Segment Open
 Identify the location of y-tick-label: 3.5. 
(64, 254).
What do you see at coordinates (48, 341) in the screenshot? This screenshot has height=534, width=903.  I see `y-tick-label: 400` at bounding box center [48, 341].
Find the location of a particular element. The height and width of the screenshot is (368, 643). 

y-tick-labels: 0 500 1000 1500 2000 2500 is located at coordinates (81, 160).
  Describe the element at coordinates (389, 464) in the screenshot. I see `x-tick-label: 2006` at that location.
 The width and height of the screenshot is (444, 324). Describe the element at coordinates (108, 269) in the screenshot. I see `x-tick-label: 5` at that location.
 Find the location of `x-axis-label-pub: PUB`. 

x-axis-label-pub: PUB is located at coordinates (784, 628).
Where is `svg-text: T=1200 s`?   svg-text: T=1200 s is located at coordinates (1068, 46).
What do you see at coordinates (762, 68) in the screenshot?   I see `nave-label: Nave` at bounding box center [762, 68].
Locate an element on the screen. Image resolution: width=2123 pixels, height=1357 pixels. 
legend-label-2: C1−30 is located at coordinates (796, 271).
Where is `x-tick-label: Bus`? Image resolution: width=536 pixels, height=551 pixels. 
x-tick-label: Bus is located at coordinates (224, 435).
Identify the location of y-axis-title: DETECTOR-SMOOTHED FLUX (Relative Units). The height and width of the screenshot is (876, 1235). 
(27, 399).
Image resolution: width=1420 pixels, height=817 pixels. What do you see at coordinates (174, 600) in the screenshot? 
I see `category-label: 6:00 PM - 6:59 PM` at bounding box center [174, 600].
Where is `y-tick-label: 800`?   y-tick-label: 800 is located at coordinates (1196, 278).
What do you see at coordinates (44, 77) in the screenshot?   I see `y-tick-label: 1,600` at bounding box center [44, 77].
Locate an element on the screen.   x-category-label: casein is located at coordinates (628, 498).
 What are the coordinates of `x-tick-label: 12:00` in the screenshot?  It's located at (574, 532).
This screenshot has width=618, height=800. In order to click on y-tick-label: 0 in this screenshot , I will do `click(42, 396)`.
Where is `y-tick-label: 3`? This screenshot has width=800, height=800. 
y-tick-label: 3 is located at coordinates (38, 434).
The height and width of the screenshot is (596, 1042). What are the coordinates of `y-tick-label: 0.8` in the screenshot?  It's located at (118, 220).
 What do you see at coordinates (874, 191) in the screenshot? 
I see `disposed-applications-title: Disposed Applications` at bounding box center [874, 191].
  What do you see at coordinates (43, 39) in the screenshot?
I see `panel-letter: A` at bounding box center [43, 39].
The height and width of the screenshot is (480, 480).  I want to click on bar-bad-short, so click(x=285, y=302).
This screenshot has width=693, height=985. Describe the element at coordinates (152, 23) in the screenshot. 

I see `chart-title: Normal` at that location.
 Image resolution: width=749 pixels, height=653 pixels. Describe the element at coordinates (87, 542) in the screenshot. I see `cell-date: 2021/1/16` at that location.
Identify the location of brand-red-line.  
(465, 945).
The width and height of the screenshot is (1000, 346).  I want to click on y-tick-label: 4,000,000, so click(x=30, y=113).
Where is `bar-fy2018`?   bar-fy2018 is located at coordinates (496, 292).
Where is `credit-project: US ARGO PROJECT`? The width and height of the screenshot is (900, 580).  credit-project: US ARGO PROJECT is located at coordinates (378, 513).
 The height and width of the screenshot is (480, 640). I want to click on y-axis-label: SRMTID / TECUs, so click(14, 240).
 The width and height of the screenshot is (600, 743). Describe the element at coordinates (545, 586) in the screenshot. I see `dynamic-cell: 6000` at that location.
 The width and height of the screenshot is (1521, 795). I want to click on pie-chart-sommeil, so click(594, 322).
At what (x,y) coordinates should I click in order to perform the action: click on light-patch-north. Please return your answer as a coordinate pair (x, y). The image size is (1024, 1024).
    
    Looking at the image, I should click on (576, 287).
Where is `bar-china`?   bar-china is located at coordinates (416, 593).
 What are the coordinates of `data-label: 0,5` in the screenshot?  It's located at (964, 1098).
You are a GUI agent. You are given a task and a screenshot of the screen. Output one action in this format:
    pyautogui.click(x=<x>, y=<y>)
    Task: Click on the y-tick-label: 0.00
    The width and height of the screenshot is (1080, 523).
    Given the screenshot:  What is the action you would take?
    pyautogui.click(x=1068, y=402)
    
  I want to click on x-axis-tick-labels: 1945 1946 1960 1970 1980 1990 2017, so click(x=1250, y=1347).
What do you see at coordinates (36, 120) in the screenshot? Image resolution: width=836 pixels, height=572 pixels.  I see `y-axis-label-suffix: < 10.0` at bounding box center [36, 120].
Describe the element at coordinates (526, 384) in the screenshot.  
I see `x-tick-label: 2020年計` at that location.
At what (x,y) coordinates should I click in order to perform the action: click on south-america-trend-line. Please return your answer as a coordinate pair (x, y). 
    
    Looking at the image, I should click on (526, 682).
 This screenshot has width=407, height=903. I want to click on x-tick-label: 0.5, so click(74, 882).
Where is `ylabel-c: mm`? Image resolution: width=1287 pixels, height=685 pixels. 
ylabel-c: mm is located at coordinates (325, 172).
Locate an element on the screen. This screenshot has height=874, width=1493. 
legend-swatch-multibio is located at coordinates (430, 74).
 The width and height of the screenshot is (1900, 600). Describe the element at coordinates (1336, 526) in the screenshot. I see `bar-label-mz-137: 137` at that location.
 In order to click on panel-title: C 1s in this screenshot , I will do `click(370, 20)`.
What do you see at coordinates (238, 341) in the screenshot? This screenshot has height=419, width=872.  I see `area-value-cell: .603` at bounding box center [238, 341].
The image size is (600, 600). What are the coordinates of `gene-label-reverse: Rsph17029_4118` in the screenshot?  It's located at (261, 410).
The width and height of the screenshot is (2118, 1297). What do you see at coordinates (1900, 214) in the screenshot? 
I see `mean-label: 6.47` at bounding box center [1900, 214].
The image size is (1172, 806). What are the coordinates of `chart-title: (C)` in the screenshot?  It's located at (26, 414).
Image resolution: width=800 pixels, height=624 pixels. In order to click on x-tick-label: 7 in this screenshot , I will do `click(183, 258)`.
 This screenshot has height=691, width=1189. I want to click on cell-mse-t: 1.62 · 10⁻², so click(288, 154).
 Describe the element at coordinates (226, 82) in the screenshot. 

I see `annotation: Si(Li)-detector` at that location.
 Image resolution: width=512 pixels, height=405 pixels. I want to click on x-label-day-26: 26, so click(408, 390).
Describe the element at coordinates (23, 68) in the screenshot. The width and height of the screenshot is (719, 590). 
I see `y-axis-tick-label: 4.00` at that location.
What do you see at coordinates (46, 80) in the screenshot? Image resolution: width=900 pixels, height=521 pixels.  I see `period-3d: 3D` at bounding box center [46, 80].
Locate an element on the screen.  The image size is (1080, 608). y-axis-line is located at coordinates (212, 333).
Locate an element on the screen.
Segment Closed
§ Required action: Write out all of the entries above word for word, changing nothing.

§ Answer:
 Identify the location of y-tick-label: 3.5. 
(64, 254).
What do you see at coordinates (48, 341) in the screenshot? This screenshot has height=534, width=903.  I see `y-tick-label: 400` at bounding box center [48, 341].
Find the location of a particular element. The height and width of the screenshot is (368, 643). 

y-tick-labels: 0 500 1000 1500 2000 2500 is located at coordinates (81, 160).
  Describe the element at coordinates (389, 464) in the screenshot. I see `x-tick-label: 2006` at that location.
 The width and height of the screenshot is (444, 324). Describe the element at coordinates (108, 269) in the screenshot. I see `x-tick-label: 5` at that location.
 Find the location of `x-axis-label-pub: PUB`. 

x-axis-label-pub: PUB is located at coordinates (784, 628).
Where is `svg-text: T=1200 s`?   svg-text: T=1200 s is located at coordinates (1068, 46).
What do you see at coordinates (762, 68) in the screenshot?   I see `nave-label: Nave` at bounding box center [762, 68].
Locate an element on the screen. Image resolution: width=2123 pixels, height=1357 pixels. 
legend-label-2: C1−30 is located at coordinates (796, 271).
Where is `x-tick-label: Bus`? Image resolution: width=536 pixels, height=551 pixels. 
x-tick-label: Bus is located at coordinates (224, 435).
Identify the location of y-axis-title: DETECTOR-SMOOTHED FLUX (Relative Units). The height and width of the screenshot is (876, 1235). 
(27, 399).
Image resolution: width=1420 pixels, height=817 pixels. What do you see at coordinates (174, 600) in the screenshot? 
I see `category-label: 6:00 PM - 6:59 PM` at bounding box center [174, 600].
Where is `y-tick-label: 800`?   y-tick-label: 800 is located at coordinates (1196, 278).
What do you see at coordinates (44, 77) in the screenshot?   I see `y-tick-label: 1,600` at bounding box center [44, 77].
Locate an element on the screen.   x-category-label: casein is located at coordinates (628, 498).
 What are the coordinates of `x-tick-label: 12:00` in the screenshot?  It's located at (574, 532).
This screenshot has width=618, height=800. In order to click on y-tick-label: 0 in this screenshot , I will do `click(42, 396)`.
Where is `y-tick-label: 3`? This screenshot has width=800, height=800. 
y-tick-label: 3 is located at coordinates (38, 434).
The height and width of the screenshot is (596, 1042). What are the coordinates of `y-tick-label: 0.8` in the screenshot?  It's located at (118, 220).
 What do you see at coordinates (874, 191) in the screenshot? 
I see `disposed-applications-title: Disposed Applications` at bounding box center [874, 191].
  What do you see at coordinates (43, 39) in the screenshot?
I see `panel-letter: A` at bounding box center [43, 39].
The height and width of the screenshot is (480, 480).  I want to click on bar-bad-short, so click(x=285, y=302).
This screenshot has width=693, height=985. Describe the element at coordinates (152, 23) in the screenshot. 

I see `chart-title: Normal` at that location.
 Image resolution: width=749 pixels, height=653 pixels. Describe the element at coordinates (87, 542) in the screenshot. I see `cell-date: 2021/1/16` at that location.
Identify the location of brand-red-line.  
(465, 945).
The width and height of the screenshot is (1000, 346).  I want to click on y-tick-label: 4,000,000, so click(x=30, y=113).
Where is `bar-fy2018`?   bar-fy2018 is located at coordinates (496, 292).
Where is `credit-project: US ARGO PROJECT`? The width and height of the screenshot is (900, 580).  credit-project: US ARGO PROJECT is located at coordinates (378, 513).
 The height and width of the screenshot is (480, 640). I want to click on y-axis-label: SRMTID / TECUs, so click(14, 240).
 The width and height of the screenshot is (600, 743). Describe the element at coordinates (545, 586) in the screenshot. I see `dynamic-cell: 6000` at that location.
 The width and height of the screenshot is (1521, 795). I want to click on pie-chart-sommeil, so click(594, 322).
At what (x,y) coordinates should I click in order to perform the action: click on light-patch-north. Please return your answer as a coordinate pair (x, y). The image size is (1024, 1024).
    
    Looking at the image, I should click on (576, 287).
Where is `bar-china`?   bar-china is located at coordinates (416, 593).
 What are the coordinates of `data-label: 0,5` in the screenshot?  It's located at (964, 1098).
You are a GUI agent. You are given a task and a screenshot of the screen. Output one action in this format:
    pyautogui.click(x=<x>, y=<y>)
    Task: Click on the y-tick-label: 0.00
    The width and height of the screenshot is (1080, 523).
    Given the screenshot:  What is the action you would take?
    pyautogui.click(x=1068, y=402)
    
  I want to click on x-axis-tick-labels: 1945 1946 1960 1970 1980 1990 2017, so click(x=1250, y=1347).
What do you see at coordinates (36, 120) in the screenshot? Image resolution: width=836 pixels, height=572 pixels.  I see `y-axis-label-suffix: < 10.0` at bounding box center [36, 120].
Describe the element at coordinates (526, 384) in the screenshot.  
I see `x-tick-label: 2020年計` at that location.
At what (x,y) coordinates should I click in order to perform the action: click on south-america-trend-line. Please return your answer as a coordinate pair (x, y). 
    
    Looking at the image, I should click on (526, 682).
 This screenshot has width=407, height=903. I want to click on x-tick-label: 0.5, so click(74, 882).
Where is `ylabel-c: mm`? Image resolution: width=1287 pixels, height=685 pixels. 
ylabel-c: mm is located at coordinates (325, 172).
Locate an element on the screen. This screenshot has height=874, width=1493. 
legend-swatch-multibio is located at coordinates (430, 74).
 The width and height of the screenshot is (1900, 600). Describe the element at coordinates (1336, 526) in the screenshot. I see `bar-label-mz-137: 137` at that location.
 In order to click on panel-title: C 1s in this screenshot , I will do `click(370, 20)`.
What do you see at coordinates (238, 341) in the screenshot? This screenshot has height=419, width=872.  I see `area-value-cell: .603` at bounding box center [238, 341].
The image size is (600, 600). What are the coordinates of `gene-label-reverse: Rsph17029_4118` in the screenshot?  It's located at (261, 410).
The width and height of the screenshot is (2118, 1297). What do you see at coordinates (1900, 214) in the screenshot? 
I see `mean-label: 6.47` at bounding box center [1900, 214].
The image size is (1172, 806). What are the coordinates of `chart-title: (C)` in the screenshot?  It's located at (26, 414).
Image resolution: width=800 pixels, height=624 pixels. In order to click on x-tick-label: 7 in this screenshot , I will do `click(183, 258)`.
 This screenshot has height=691, width=1189. I want to click on cell-mse-t: 1.62 · 10⁻², so click(288, 154).
 Describe the element at coordinates (226, 82) in the screenshot. 

I see `annotation: Si(Li)-detector` at that location.
 Image resolution: width=512 pixels, height=405 pixels. I want to click on x-label-day-26: 26, so click(408, 390).
Describe the element at coordinates (23, 68) in the screenshot. The width and height of the screenshot is (719, 590). 
I see `y-axis-tick-label: 4.00` at that location.
What do you see at coordinates (46, 80) in the screenshot? Image resolution: width=900 pixels, height=521 pixels.  I see `period-3d: 3D` at bounding box center [46, 80].
Locate an element on the screen.  The image size is (1080, 608). y-axis-line is located at coordinates (212, 333).
Locate an element on the screen.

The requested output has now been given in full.